● **Request**
Revise all of the records below by replacing "You are a computer-use agent." with "You are a screen-navigation agent." wherever it occurs. Leave every other part of the records unchanged.

● **Entries shown**
# # # # # # #

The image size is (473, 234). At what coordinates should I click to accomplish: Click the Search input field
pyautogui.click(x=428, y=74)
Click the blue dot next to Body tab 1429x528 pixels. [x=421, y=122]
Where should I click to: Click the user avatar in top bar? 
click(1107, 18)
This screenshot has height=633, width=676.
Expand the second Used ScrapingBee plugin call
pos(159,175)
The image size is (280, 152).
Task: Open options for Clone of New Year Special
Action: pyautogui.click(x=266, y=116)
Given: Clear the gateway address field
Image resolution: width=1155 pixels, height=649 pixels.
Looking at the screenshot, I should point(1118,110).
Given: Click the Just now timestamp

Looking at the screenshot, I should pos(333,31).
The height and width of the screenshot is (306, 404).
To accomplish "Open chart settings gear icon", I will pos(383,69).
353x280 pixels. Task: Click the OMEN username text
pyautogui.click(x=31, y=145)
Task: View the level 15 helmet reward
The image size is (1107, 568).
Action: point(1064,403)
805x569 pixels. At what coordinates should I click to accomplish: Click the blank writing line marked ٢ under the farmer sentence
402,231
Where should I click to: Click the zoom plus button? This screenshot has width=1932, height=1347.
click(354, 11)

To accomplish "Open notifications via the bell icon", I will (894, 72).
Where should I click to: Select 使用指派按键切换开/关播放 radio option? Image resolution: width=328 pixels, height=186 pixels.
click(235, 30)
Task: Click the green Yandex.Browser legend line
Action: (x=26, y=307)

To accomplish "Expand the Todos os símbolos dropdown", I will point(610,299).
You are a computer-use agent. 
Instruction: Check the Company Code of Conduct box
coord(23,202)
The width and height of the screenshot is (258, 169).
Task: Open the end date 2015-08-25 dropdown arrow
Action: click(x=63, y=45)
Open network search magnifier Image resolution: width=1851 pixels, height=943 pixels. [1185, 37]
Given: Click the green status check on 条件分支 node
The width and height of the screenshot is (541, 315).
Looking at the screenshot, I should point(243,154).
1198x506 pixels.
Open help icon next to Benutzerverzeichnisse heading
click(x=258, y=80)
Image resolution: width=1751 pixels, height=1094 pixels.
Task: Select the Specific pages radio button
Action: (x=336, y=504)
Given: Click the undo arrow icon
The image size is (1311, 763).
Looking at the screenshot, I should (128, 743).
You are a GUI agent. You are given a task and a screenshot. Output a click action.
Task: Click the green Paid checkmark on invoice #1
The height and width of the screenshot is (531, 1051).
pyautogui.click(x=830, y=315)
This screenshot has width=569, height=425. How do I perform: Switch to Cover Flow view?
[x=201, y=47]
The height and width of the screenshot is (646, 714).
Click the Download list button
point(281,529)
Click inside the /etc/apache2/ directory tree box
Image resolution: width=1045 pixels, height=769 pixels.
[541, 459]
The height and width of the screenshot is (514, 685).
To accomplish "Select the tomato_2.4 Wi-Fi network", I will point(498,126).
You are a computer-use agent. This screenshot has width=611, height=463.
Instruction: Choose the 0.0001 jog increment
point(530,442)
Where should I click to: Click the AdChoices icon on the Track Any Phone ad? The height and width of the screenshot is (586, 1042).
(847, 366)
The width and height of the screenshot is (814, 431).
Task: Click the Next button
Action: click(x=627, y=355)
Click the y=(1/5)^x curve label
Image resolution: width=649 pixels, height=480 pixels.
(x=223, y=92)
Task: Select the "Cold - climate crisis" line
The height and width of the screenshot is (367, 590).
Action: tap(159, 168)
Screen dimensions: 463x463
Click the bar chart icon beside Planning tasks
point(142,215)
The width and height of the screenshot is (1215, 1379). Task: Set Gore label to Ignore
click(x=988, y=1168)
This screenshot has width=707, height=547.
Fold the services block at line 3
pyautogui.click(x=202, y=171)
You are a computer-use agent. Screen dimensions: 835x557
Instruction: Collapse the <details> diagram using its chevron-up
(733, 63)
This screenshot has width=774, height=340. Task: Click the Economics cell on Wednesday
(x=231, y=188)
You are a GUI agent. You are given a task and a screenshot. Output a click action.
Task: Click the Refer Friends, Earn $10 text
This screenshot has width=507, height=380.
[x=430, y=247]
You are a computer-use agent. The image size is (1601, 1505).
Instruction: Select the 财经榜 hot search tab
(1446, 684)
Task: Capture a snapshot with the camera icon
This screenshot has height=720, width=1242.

# # # # # # #

● **Final result**
The image size is (473, 234). At what coordinates should I click to accomplish: Click the Search input field
pyautogui.click(x=428, y=74)
Click the blue dot next to Body tab 1429x528 pixels. [x=421, y=122]
Where should I click to: Click the user avatar in top bar? 
click(1107, 18)
This screenshot has height=633, width=676.
Expand the second Used ScrapingBee plugin call
pos(159,175)
The image size is (280, 152).
Task: Open options for Clone of New Year Special
Action: pyautogui.click(x=266, y=116)
Given: Clear the gateway address field
Image resolution: width=1155 pixels, height=649 pixels.
Looking at the screenshot, I should point(1118,110).
Given: Click the Just now timestamp

Looking at the screenshot, I should pos(333,31).
The height and width of the screenshot is (306, 404).
To accomplish "Open chart settings gear icon", I will pos(383,69).
353x280 pixels. Task: Click the OMEN username text
pyautogui.click(x=31, y=145)
Task: View the level 15 helmet reward
The image size is (1107, 568).
Action: point(1064,403)
805x569 pixels. At what coordinates should I click to accomplish: Click the blank writing line marked ٢ under the farmer sentence
402,231
Where should I click to: Click the zoom plus button? This screenshot has width=1932, height=1347.
click(354, 11)

To accomplish "Open notifications via the bell icon", I will (894, 72).
Where should I click to: Select 使用指派按键切换开/关播放 radio option? Image resolution: width=328 pixels, height=186 pixels.
click(235, 30)
Task: Click the green Yandex.Browser legend line
Action: (x=26, y=307)

To accomplish "Expand the Todos os símbolos dropdown", I will point(610,299).
You are a screen-navigation agent. 
Instruction: Check the Company Code of Conduct box
coord(23,202)
The width and height of the screenshot is (258, 169).
Task: Open the end date 2015-08-25 dropdown arrow
Action: click(x=63, y=45)
Open network search magnifier Image resolution: width=1851 pixels, height=943 pixels. [1185, 37]
Given: Click the green status check on 条件分支 node
The width and height of the screenshot is (541, 315).
Looking at the screenshot, I should point(243,154).
1198x506 pixels.
Open help icon next to Benutzerverzeichnisse heading
click(x=258, y=80)
Image resolution: width=1751 pixels, height=1094 pixels.
Task: Select the Specific pages radio button
Action: (x=336, y=504)
Given: Click the undo arrow icon
The image size is (1311, 763).
Looking at the screenshot, I should (128, 743).
You are a GUI agent. You are given a task and a screenshot. Output a click action.
Task: Click the green Paid checkmark on invoice #1
The height and width of the screenshot is (531, 1051).
pyautogui.click(x=830, y=315)
This screenshot has width=569, height=425. How do I perform: Switch to Cover Flow view?
[x=201, y=47]
The height and width of the screenshot is (646, 714).
Click the Download list button
point(281,529)
Click inside the /etc/apache2/ directory tree box
Image resolution: width=1045 pixels, height=769 pixels.
[541, 459]
The height and width of the screenshot is (514, 685).
To accomplish "Select the tomato_2.4 Wi-Fi network", I will point(498,126).
You are a screen-navigation agent. This screenshot has width=611, height=463.
Instruction: Choose the 0.0001 jog increment
point(530,442)
Where should I click to: Click the AdChoices icon on the Track Any Phone ad? The height and width of the screenshot is (586, 1042).
(847, 366)
The width and height of the screenshot is (814, 431).
Task: Click the Next button
Action: click(x=627, y=355)
Click the y=(1/5)^x curve label
Image resolution: width=649 pixels, height=480 pixels.
(x=223, y=92)
Task: Select the "Cold - climate crisis" line
The height and width of the screenshot is (367, 590).
Action: tap(159, 168)
Screen dimensions: 463x463
Click the bar chart icon beside Planning tasks
point(142,215)
The width and height of the screenshot is (1215, 1379). Task: Set Gore label to Ignore
click(x=988, y=1168)
This screenshot has width=707, height=547.
Fold the services block at line 3
pyautogui.click(x=202, y=171)
You are a screen-navigation agent. Screen dimensions: 835x557
Instruction: Collapse the <details> diagram using its chevron-up
(733, 63)
This screenshot has width=774, height=340. Task: Click the Economics cell on Wednesday
(x=231, y=188)
You are a GUI agent. You are given a task and a screenshot. Output a click action.
Task: Click the Refer Friends, Earn $10 text
This screenshot has width=507, height=380.
[x=430, y=247]
You are a screen-navigation agent. The image size is (1601, 1505).
Instruction: Select the 财经榜 hot search tab
(1446, 684)
Task: Capture a snapshot with the camera icon
This screenshot has height=720, width=1242.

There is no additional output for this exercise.